Webb might or might not be back in 2019, but he is a feisty player who competes hard on every play and takes a serious approach to everything he does, which has impressed the coaching staff.

“It hurts a lot,” Webb said. “I hate losing, I’m sure everybody else in this locker room hates losing, too. It sucks. It’s just not fun. I know outside looking in, people don’t think we have anything to play for but, man, we’re playing for each other here, we’re playing for jobs next year, everybody here is playing for their families. It hurts.”

— Remember when Manning was renowned for his fourth-quarter comebacks? They are few and far between nowadays. Andrew Luck certainly qualifies as a quarterback a defense does not want to see with the ball late in a game. Manning sensed that down the stretch in Indianapolis.

“You know they’re a good team and they have a good quarterback who can kind of score late on teams,” Manning said. “So I knew we’re going to need to score more points.”

That is the pressure a player of Luck’s expertise can put on an opponent. It is the type of pressure Manning and his offense have too infrequently applied to defenses.

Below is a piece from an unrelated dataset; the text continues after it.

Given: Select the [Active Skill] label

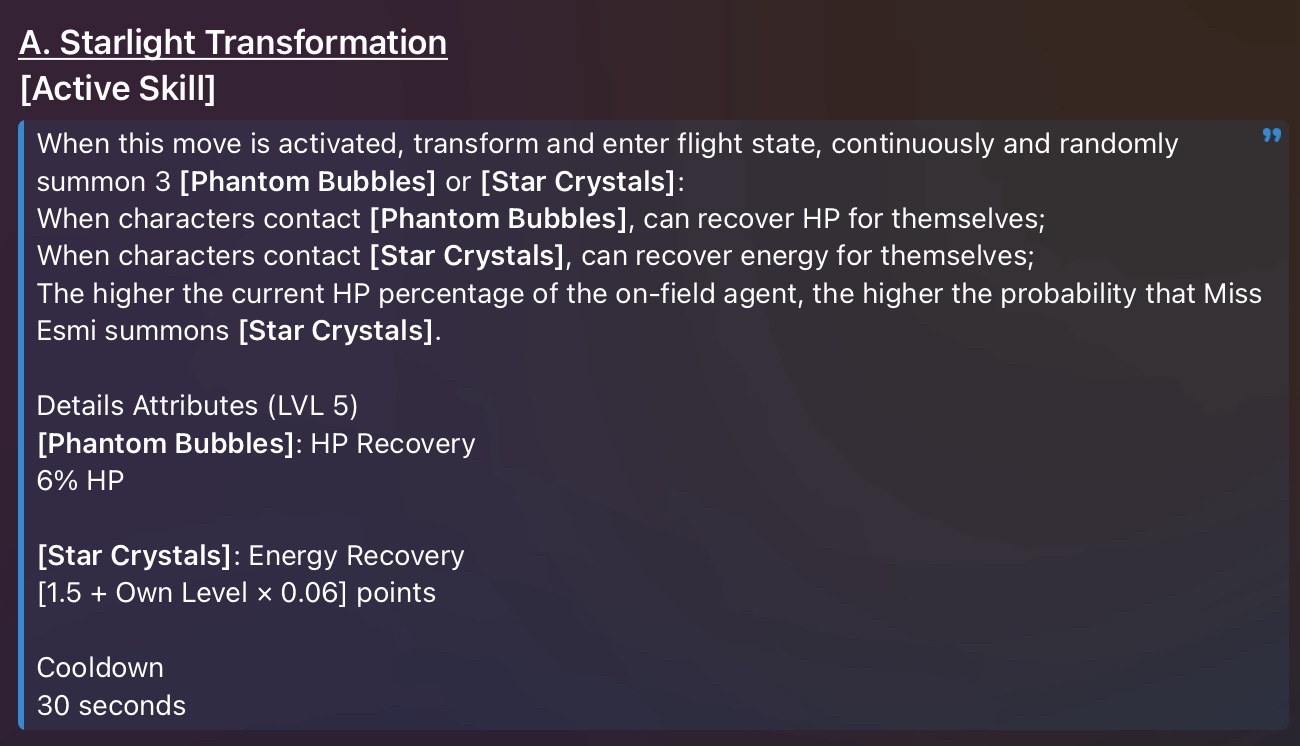Looking at the screenshot, I should click(x=117, y=89).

— Receiver Odell Beckham Jr. usually breaks down the team huddle with some loud words of inspiration after the pregame warmups. With Beckham missing two games with a quad injury, linebacker Alec Ogletree replaced Beckham as a motivational sparkplug. Ogletree is currently in the concussion protocol and he and Beckham were not on this team, meaning someone else needed to break down the huddle.

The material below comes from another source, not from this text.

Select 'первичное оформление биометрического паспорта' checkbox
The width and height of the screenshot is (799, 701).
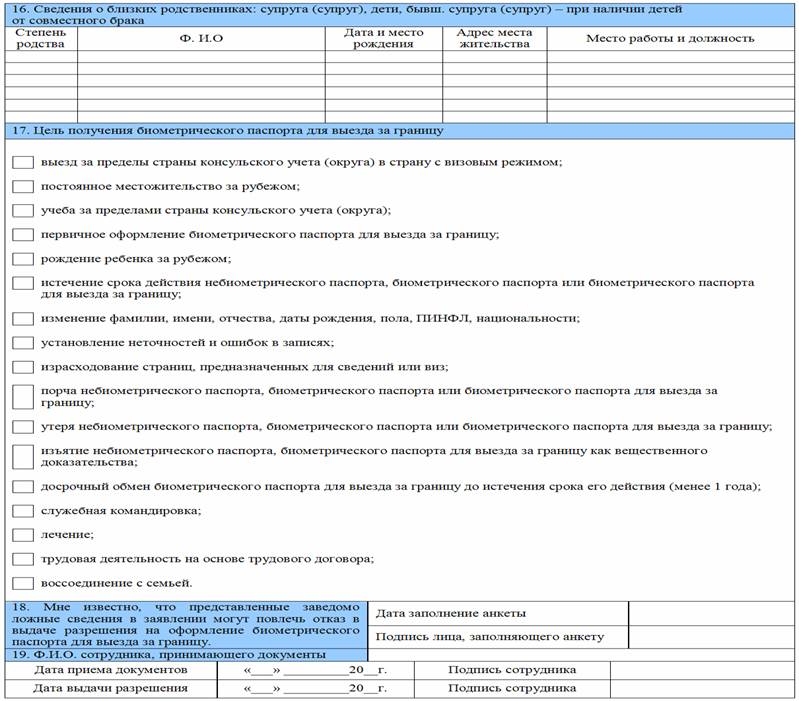tap(23, 234)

Evan Engram, the second-year tight end, volunteered.

“I’ve always been a vocal guy and I just kind of had something on my mind,” Engram said. “We have other leaders who could have done the same thing. I was in the moment and tried to get the guys going. We had some key guys down on all phases of the ball, and it was a big day for some guys to step up as leaders and playmakers and teammates.”

Engram then went out and had an impressive game, catching all six passes thrown his way, for 87 yards.

— This has not happened in longer than a calendar year. For the first time this season, the Giants did not allow a sack of Manning, who helped himself by moving crisply out of the pocket on bootlegs after play-fakes to Barkley. The last time Manning was not sacked in a game was Dec. 10, 2017, against the Cowboys.

— Will Manning ever get another shot at beating the Colts? He is now 0-4 against the franchise that his older brother, Peyton, spent 14 years with in fashioning a Hall of Fame career. The only other team Eli Manning has never beaten is the Chargers, the team that made him the No. 1 pick in the 2004 draft.